READING PASSAGE:
Summer is coming! You might not be throwing any big parties any time soon, seeing as social distancing measures are here to stay for a while. But that doesn’t mean you have to avoid all of your favorite summertime activities—like swimming, for instance. According to the Centers for Disease Control (CDC), “There is no evidence that the virus that causes COVID-19 can be spread to people through the water in pools, hot tubs, spas, or water play areas.” On top of that, chlorine and bromine, two chemicals typically added to recreational bodies of water as disinfectants, will help inactivate the virus.
Before you go rushing off to the nearest pool, consider the bigger picture. “The problem with swimming is not so much about getting the virus from the water, it's about getting it from other people who are sharing that water space with you,” says Dr. Thomas Russo, chief of the Division of Infectious Diseases at the University at Buffalo’s Jacobs School of Medicine and Biomedical Sciences.
The Problem with Pool Parties
The coronavirus is spread through respiratory droplets (i.e., the bodily fluids you inadvertently spew out when you cough, sneeze, or simply talk with gusto), which is why wearing masks to contain those droplets is essential when you’re around other people. But swimming with masks is not advisable, lest you accidentally drown. So if you’re in the pool with friends, for instance, and an infected person coughs near you during a rambunctious game of Marco Polo, you can very much still contract the virus through the air.
Then there’s the issue of all the social activities that happen around the pool, like eating or drinking. You’re definitely going to have to take off your mask to take a bite of that hot dog or a sip of that lemonade, which is very risky unless you’re a solid six feet away from the nearest person. “Social distancing would provide a reasonable degree of protection there,” says Dr. Russo, who notes that being outdoors is also helpful, as the virus is able to disperse more quickly than it would in a confined space. But unfortunately, you can’t control the actions of others, meaning it’s quite easy for a contamination slip-up to happen, especially if you’re at a crowded public pool.

INFORMATION SUPPLIED:
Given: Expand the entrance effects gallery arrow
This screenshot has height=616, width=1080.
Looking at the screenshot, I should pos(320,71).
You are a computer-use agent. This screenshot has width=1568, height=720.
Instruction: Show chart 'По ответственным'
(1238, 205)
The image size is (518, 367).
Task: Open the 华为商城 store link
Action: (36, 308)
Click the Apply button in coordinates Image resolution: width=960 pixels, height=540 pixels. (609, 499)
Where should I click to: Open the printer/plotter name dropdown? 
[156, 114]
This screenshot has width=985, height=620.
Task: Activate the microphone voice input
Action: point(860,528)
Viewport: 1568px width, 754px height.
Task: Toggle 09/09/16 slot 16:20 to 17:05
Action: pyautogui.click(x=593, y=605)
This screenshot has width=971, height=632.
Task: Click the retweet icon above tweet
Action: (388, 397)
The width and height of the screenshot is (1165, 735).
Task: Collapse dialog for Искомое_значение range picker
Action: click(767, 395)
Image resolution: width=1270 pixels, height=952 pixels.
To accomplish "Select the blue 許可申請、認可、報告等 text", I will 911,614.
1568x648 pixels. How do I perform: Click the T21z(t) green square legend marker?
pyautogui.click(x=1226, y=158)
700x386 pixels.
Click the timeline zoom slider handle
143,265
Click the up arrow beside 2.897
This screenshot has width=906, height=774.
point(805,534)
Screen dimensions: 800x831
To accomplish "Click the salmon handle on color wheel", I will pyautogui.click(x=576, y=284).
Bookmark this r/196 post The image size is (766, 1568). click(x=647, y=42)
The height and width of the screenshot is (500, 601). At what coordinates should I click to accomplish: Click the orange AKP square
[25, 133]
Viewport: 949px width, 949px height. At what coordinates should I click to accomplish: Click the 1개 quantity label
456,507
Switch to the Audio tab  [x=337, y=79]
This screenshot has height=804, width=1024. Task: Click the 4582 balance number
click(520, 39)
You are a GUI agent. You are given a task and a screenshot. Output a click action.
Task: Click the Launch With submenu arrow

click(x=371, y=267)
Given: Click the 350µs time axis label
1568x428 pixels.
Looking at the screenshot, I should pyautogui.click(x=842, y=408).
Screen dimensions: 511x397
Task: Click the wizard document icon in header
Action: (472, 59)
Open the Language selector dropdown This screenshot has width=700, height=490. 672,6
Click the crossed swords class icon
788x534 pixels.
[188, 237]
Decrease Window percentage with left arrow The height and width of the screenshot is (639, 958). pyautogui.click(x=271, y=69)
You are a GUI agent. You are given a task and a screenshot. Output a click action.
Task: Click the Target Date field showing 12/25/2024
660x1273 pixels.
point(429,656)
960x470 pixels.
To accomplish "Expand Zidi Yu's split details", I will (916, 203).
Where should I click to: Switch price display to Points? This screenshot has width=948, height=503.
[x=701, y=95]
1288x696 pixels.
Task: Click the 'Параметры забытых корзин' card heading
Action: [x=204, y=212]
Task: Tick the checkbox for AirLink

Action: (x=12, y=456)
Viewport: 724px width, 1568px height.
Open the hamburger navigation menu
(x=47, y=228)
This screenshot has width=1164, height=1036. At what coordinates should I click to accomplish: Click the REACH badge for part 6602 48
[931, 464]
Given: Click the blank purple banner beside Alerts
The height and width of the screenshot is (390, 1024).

EXERCISE AIM:
Answer these questions using the swimming article above:
1. Which two chemicals are typically added to recreational water as disinfectants?
2. What position does Dr. Thomas Russo hold?
3. How far from the nearest person does the article say you should be when you take off your mask to eat or drink?

COMPLETED TASK:
1. Chlorine and bromine.
2. He is chief of the Division of Infectious Diseases at the University at Buffalo's Jacobs School of Medicine and Biomedical Sciences.
3. A solid six feet.